Il Traditore: la storia di Tommaso Buscetta, boss della mafia che negli anni ’80 rompe il giuramento di silenzio e inizia a collaborare con lo Stato italiano
“Noi dobbiamo decidere solo una cosa: chi deve morire prima”. Questa la frase pronunciata dal protagonista al giudice Falcone, quella che forse esemplifica alla perfezione l’essenza e lo spirito del film. Il regista ci introduce nell’atmosfera di quegli anni con la scena di una festa di riconciliazione tra le storiche famiglie palermitane e quella nuova dei Corleonesi. I due schieramenti sembrano trovare un accordo sulla spartizione del traffico di droga, ma Buscetta non si sente al sicuro e si rifugia in Brasile. Tuttavia, il boss viene arrestato ed estradato in Italia, dove lo attende una condanna a morte per mano della cosca di Totò Riina. Qui entra in gioco Giovanni Falcone, che gli offre la possibilità di cambiare il proprio destino e, forse, quello del popolo italiano: collaborare con la giustizia. Da questo momento una serie di dichiarazioni porterà i giudici al maxiprocesso di Palermo, dove 475 mafiosi verranno imputati.
Tommaso Buscetta: il pentito non pentito
Il protagonista viene spesso nominato come “il pentito” della mafia.

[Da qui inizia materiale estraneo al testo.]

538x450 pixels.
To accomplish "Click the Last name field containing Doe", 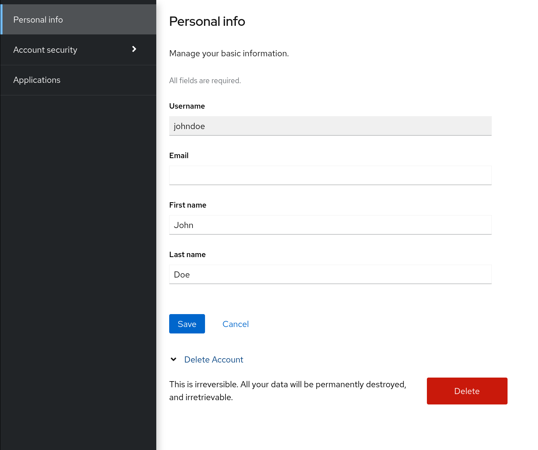I will [330, 274].
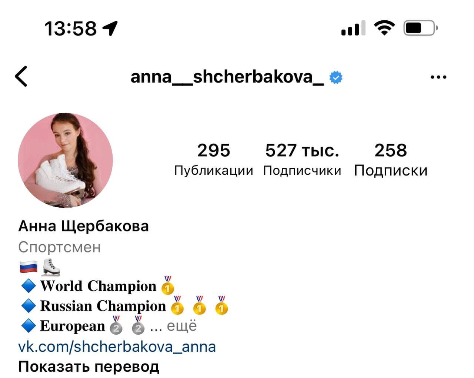View the 258 Подписки following list
This screenshot has width=474, height=378.
tap(391, 159)
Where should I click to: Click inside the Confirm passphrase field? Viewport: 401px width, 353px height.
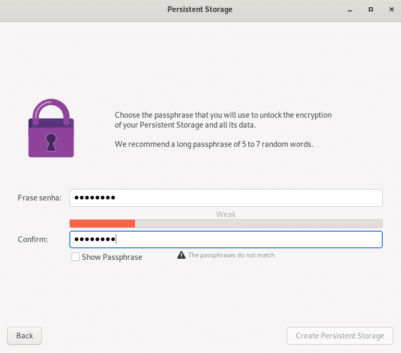pos(226,239)
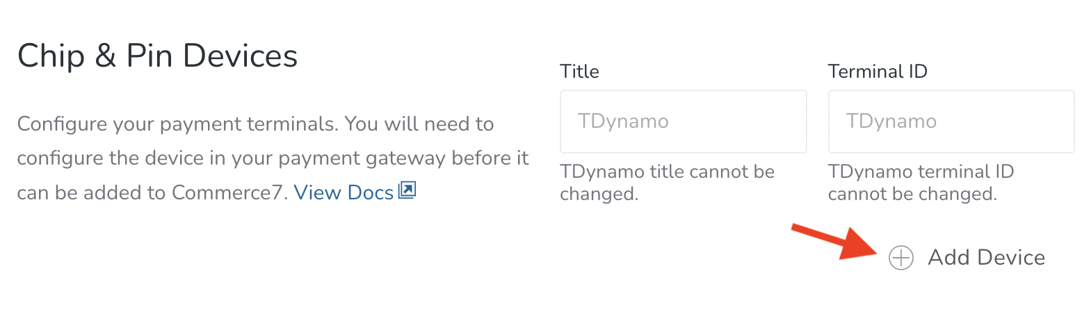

Tuttavia, Marco Bellocchio dà una precisa chiave di interpretazione del personaggio e la si può trovare in queste parole: “Io sono stato e resto un uomo d’onore. Per questo non mi considero un pentito”. Buscetta non vuole essere dipinto come un eroe, ma come un uomo coraggioso che crede in alcuni ideali e in nome di essi è pronto a tradire persino se stesso. Egli rimane fedele alla propria Famiglia ma rinnega la corruzione di quei valori per lui fondamentali da parte della nuova mafia di Totò Riina. Si ribella a un regime assassino ormai lontano dall’organizzazione tradizionale in cui è cresciuto. Tradisce la tradizione ma solo per salvarla. È un personaggio contraddittorio, dal carattere forte e carismatico. Viene ritratto in modo realistico e con molto rispetto a prescindere dall’etica. Da questo si riconosce l’indiscutibile maestria di un regista come Bellocchio.

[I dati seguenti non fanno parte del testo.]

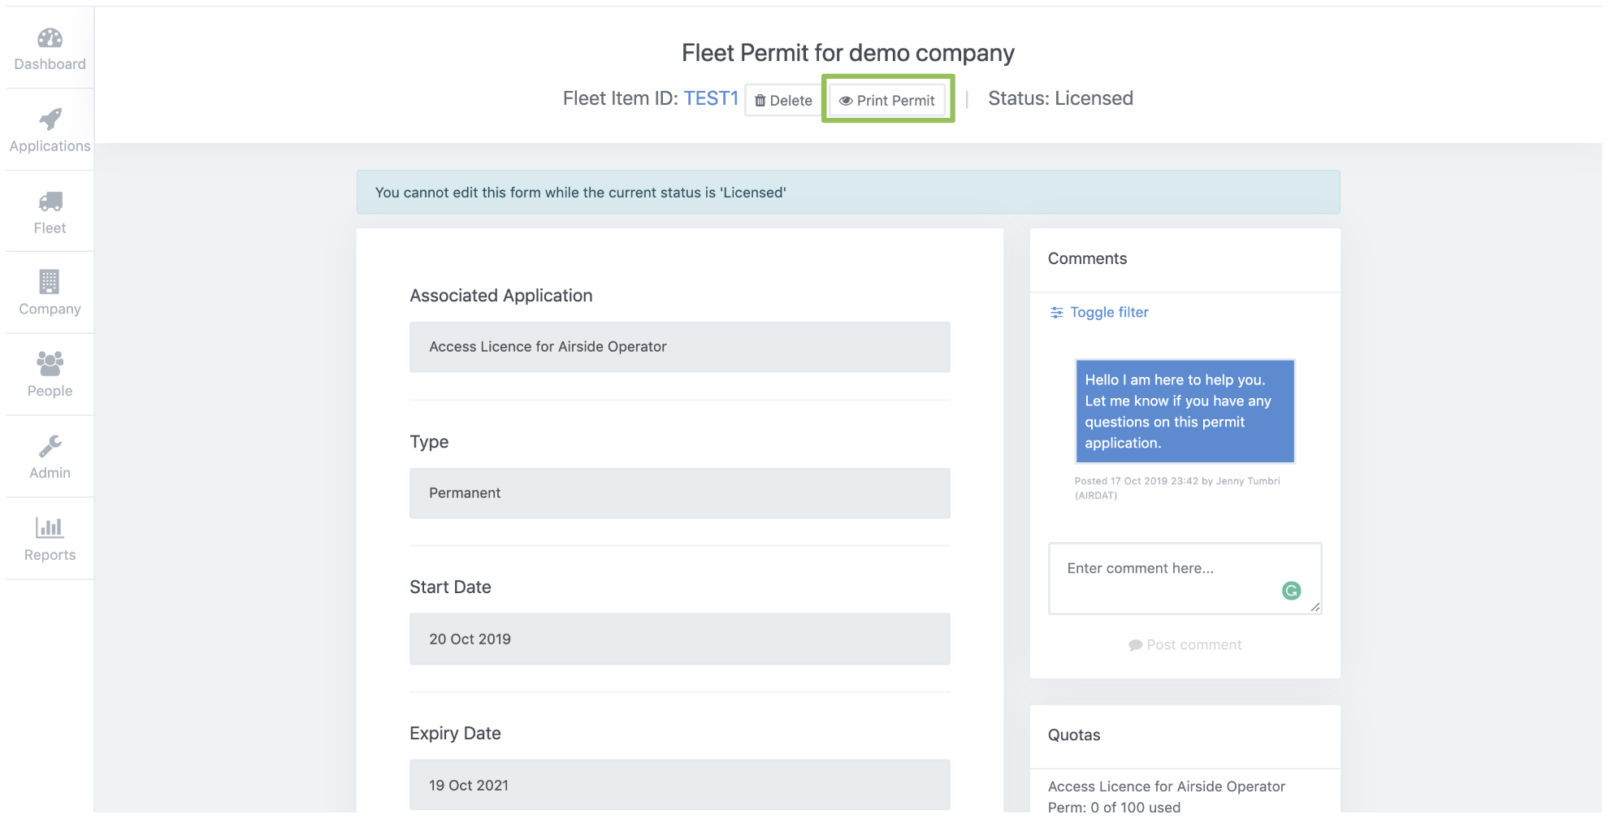This screenshot has width=1607, height=819.
Task: Click Print Permit for this fleet item
Action: [x=887, y=100]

Un film per re-istruire gli italiani sulla propria storia
Ne Il Traditore, Marco Bellocchio trova un modo inedito di raccontare un argomento abusato dal cinema e dalla TV italiane: la criminalità organizzata. Come in altri suoi film basati sulla storia – Buongiorno notte o Vincere, per esempio – dirige un quadro realistico che re-istruisce gli italiani. Il Traditore vuole ricordare a tutti noi il ruolo fondamentale di Tommaso Buscetta nella lotta contro la mafia. È stato lui a fornire gli strumenti per conoscere l’organizzazione e i suoi meccanismi che oggi conosciamo. Scoprire che uomini come Falcone e Borsellino abbiano avuto bisogno dell’aiuto del boss dei due mondi per avviare la guerra contro la Piovra fa riflettere molto. La bravura di Bellocchio sta anche nella capacità di raccontare un personaggio ambiguo come Buscetta: un uomo appartenente a un mondo fatto di regole malate ma che forse poteva definirsi corretto.

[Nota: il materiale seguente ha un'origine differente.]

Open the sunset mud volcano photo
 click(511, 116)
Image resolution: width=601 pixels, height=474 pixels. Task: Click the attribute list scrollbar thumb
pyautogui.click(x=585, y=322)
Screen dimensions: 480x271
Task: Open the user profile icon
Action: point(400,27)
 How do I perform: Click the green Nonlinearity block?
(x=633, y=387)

Il traguardo di Pierfrancesco Favino e il successo de Il Traditore
Non si può parlare de Il Traditore senza nominare Pierfrancesco Favino, tra gli attori più poliedrici della scena contemporanea italiana. In questo film lo vediamo destreggiarsi perfettamente tra italiano, inglese, brasiliano e siciliano, mettendocela tutta in un ruolo in cui ha fortemente creduto fin dall’inizio. Interessante anche il modo in cui ha ottenuto la parte, incontrando il regista dopo il casting e cercando di convincerlo che fosse in grado di interpretare quel ruolo. Per Favino questo rappresenta un traguardo molto importante, soprattutto con la presentazione del film al Festival di Cannes. Nonostante non sia stata premiata, la pellicola ha riscosso un notevole successo manifestato dal pubblico con tredici minuti di applausi. Grande soddisfazione per tutti, in particolare per Bellocchio che la descrive come un’esperienza meravigliosa. Ora, con l’uscita del film nelle sale il 23 maggio, toccherà agli italiani dimostrare il proprio apprezzamento.